**About this task**
Would you write out, word for word, each line of the records below from the top through the one holding "Task: Click the 2025 Summary header"?

[[ Data extracts open ]]

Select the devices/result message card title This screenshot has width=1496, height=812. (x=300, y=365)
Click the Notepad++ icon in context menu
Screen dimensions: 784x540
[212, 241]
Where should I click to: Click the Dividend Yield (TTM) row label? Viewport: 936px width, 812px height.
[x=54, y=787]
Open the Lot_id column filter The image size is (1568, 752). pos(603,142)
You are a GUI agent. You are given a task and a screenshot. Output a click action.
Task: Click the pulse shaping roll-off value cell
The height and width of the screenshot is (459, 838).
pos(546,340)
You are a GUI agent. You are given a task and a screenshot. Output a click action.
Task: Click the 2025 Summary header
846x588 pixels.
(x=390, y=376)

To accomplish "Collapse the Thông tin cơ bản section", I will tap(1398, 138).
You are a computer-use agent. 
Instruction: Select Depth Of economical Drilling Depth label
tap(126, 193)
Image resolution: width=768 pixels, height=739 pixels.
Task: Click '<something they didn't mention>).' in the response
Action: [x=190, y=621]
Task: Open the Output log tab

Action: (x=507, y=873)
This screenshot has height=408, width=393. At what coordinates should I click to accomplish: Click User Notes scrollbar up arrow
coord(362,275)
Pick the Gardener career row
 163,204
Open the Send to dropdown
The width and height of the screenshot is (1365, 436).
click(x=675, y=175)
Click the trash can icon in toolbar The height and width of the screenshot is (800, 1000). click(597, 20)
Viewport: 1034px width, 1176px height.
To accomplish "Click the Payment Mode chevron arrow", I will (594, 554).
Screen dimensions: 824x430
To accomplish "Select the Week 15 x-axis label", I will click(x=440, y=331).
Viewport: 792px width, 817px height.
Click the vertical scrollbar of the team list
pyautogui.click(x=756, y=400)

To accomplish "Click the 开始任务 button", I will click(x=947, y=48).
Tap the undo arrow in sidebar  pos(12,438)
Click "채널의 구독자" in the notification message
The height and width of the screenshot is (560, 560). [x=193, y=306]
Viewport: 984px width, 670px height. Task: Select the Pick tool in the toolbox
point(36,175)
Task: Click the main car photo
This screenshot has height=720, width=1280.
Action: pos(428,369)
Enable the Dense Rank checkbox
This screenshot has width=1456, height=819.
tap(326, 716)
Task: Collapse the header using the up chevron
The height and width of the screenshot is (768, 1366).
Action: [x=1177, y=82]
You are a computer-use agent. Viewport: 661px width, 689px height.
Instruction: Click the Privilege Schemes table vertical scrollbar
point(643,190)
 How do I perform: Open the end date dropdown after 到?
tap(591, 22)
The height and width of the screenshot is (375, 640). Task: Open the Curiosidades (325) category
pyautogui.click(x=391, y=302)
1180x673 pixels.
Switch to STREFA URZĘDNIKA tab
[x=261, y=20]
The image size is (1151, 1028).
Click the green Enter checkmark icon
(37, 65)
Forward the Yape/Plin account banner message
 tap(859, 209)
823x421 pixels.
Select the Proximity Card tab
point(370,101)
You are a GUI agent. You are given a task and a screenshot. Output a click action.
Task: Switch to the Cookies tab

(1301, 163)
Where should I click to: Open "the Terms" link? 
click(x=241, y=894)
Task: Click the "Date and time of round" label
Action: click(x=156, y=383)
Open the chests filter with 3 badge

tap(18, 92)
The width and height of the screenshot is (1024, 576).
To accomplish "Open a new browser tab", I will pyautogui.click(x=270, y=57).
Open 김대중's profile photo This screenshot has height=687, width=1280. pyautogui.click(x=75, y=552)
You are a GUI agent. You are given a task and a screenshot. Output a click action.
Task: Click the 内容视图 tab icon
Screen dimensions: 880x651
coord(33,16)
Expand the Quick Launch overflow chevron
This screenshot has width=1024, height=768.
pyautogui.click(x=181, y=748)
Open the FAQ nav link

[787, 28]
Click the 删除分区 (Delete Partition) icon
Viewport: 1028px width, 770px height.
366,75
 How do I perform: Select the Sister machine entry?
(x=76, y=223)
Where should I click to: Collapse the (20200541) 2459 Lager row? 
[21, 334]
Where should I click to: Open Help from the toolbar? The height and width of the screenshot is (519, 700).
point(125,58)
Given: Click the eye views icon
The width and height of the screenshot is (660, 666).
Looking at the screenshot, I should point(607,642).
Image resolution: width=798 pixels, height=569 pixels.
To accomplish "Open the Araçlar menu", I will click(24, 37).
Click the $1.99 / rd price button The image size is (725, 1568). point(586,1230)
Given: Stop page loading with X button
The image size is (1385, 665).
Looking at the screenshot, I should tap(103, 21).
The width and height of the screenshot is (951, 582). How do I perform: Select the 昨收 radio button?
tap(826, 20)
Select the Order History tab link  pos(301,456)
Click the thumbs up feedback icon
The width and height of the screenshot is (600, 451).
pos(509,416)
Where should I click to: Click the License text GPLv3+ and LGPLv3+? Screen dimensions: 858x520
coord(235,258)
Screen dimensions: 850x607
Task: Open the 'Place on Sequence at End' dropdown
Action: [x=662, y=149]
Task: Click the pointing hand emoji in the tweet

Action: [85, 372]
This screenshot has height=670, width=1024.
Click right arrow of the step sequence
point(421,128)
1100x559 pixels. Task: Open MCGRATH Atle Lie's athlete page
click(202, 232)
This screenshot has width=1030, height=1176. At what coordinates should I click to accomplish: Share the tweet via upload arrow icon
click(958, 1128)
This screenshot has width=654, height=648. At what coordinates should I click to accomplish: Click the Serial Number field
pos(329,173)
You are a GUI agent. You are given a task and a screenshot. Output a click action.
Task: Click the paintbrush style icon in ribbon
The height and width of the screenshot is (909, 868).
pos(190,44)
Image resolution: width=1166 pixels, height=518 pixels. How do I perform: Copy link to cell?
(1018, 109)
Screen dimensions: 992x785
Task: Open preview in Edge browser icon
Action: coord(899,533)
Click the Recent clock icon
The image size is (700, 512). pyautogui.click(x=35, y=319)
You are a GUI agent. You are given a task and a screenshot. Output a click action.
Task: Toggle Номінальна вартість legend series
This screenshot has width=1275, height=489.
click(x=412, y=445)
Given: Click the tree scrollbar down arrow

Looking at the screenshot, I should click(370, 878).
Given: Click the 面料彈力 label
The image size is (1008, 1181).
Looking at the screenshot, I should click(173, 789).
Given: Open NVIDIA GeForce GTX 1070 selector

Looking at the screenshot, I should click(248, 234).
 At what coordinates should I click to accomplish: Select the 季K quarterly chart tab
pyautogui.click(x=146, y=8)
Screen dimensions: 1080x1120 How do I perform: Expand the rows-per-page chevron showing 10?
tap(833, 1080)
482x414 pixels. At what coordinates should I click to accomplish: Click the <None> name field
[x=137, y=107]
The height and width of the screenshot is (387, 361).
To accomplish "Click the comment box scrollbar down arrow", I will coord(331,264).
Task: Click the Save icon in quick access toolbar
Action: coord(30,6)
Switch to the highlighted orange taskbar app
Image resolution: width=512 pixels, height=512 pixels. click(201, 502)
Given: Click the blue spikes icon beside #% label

[[ Data extracts closed ]]

**Exercise response**
Select the devices/result message card title This screenshot has width=1496, height=812. (x=300, y=365)
Click the Notepad++ icon in context menu
Screen dimensions: 784x540
[212, 241]
Where should I click to: Click the Dividend Yield (TTM) row label? Viewport: 936px width, 812px height.
[x=54, y=787]
Open the Lot_id column filter The image size is (1568, 752). pos(603,142)
You are a GUI agent. You are given a task and a screenshot. Output a click action.
Task: Click the pulse shaping roll-off value cell
The height and width of the screenshot is (459, 838).
pos(546,340)
You are a GUI agent. You are given a task and a screenshot. Output a click action.
Task: Click the 2025 Summary header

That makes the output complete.